As orientações quanto a prevenção da transmissão devem ser compartilhadas com os contatos domiciliares e parceiros sexuais, se possível. Consulte prevenção da transmissão.
Realizar monitoramento da abstinência de álcool, drogas e tabaco e o controle das comorbidades, do peso e dos distúrbios metabólicos. Pessoas com cirrose devem se abster do uso de álcool e tabagismo pelo maior risco de descompensação e carcinoma hepatocelular.
Avalie as medicações concomitantes, em busca de medicações possivelmente hepatotóxicas.
A presença de coinfecções agrava a atividade necroinflamatória e acelera a evolução da hepatite. Consulte coinfecções e interações medicamentosas para mais informações.
Pacientes gestantes apresentam cuidados diferenciados. Consulte Gestantes.

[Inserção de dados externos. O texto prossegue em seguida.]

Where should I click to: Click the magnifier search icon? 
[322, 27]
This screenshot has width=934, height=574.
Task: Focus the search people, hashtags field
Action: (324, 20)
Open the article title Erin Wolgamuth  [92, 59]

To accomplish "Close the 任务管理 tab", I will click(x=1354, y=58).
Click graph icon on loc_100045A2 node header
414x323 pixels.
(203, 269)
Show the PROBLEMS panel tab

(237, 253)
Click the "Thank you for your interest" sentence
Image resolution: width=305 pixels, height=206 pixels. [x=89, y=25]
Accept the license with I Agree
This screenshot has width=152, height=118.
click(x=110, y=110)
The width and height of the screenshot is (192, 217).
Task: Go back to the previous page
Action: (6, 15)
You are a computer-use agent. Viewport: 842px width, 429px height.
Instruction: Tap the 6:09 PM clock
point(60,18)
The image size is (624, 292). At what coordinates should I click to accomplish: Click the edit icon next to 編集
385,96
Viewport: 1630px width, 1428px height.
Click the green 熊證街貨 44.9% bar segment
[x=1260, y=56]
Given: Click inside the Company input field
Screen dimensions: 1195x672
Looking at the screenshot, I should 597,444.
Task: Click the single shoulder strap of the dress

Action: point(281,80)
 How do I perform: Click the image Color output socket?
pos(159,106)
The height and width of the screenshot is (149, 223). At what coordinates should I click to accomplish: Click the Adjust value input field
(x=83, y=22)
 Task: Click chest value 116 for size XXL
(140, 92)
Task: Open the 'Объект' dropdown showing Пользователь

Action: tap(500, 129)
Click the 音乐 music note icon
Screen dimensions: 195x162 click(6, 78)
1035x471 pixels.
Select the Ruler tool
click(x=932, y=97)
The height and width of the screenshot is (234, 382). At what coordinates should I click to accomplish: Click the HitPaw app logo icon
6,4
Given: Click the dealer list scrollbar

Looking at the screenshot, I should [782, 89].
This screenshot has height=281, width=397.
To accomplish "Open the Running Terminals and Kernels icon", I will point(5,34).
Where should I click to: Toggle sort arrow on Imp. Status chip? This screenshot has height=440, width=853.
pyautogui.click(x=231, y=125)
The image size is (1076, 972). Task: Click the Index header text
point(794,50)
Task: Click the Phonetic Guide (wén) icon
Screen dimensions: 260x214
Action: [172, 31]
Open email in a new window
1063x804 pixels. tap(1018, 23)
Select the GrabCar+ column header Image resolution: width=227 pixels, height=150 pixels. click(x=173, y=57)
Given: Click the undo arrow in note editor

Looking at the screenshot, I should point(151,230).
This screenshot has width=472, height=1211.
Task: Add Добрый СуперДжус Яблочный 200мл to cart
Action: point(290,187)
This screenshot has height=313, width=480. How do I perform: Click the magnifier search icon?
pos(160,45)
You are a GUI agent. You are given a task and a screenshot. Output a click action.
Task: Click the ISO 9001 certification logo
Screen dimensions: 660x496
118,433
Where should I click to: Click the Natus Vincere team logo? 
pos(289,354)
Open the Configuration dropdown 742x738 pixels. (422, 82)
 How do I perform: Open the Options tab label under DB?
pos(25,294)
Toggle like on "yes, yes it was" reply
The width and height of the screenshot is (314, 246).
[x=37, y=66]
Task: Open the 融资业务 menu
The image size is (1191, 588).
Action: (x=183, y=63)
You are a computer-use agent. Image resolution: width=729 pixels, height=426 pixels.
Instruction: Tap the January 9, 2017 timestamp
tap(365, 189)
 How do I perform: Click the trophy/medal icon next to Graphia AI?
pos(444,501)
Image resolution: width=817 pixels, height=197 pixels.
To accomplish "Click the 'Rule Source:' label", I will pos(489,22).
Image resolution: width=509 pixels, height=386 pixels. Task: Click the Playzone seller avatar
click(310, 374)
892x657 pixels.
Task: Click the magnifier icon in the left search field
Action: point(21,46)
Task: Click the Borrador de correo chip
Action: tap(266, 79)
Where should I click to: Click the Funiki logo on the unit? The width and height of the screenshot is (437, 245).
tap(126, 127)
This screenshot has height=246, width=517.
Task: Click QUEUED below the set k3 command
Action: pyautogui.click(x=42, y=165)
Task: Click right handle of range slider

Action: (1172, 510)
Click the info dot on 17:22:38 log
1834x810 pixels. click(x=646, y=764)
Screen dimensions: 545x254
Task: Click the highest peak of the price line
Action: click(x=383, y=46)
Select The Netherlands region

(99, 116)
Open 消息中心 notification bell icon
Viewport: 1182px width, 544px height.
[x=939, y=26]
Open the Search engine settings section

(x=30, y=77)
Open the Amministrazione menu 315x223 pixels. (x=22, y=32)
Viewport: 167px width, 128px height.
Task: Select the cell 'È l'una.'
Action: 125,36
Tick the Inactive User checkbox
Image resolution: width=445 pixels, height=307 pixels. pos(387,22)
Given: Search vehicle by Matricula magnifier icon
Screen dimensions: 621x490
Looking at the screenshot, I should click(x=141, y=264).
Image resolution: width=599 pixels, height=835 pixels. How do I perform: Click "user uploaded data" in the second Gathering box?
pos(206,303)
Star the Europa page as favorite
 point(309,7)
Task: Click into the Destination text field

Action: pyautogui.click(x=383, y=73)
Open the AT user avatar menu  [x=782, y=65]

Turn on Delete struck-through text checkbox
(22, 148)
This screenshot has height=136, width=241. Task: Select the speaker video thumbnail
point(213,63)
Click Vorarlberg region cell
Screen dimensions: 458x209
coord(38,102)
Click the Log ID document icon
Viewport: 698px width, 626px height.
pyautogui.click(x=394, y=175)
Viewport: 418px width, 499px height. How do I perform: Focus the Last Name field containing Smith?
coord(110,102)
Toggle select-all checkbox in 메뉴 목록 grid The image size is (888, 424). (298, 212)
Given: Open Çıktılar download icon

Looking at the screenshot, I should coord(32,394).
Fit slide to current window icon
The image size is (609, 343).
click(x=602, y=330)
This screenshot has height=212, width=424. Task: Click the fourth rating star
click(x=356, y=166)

- Individualizar conforme o caso (início de tratamento, ajuste de medicação, comorbidades) e risco de eventos adversos
- Os pacientes em tratamento medicamentoso devem realizar consultas no mínimo 2-4 vezes/ano
- Se o resultado ideal não foi alcançado, os pacientes devem permanecer em acompanhamento ambulatorial regular para monitoramento da cirrose hepática e investigação de carcinoma hepatocelular
Pacientes há mais de três anos sem replicação viral significativa, sem tratamento medicamentoso e sem contraindicações para alta, podem retornar para a Atenção Primária, com aconselhamento desde que tenham acesso a rastreamento de carcinoma hepatocelular com ultrassonografia.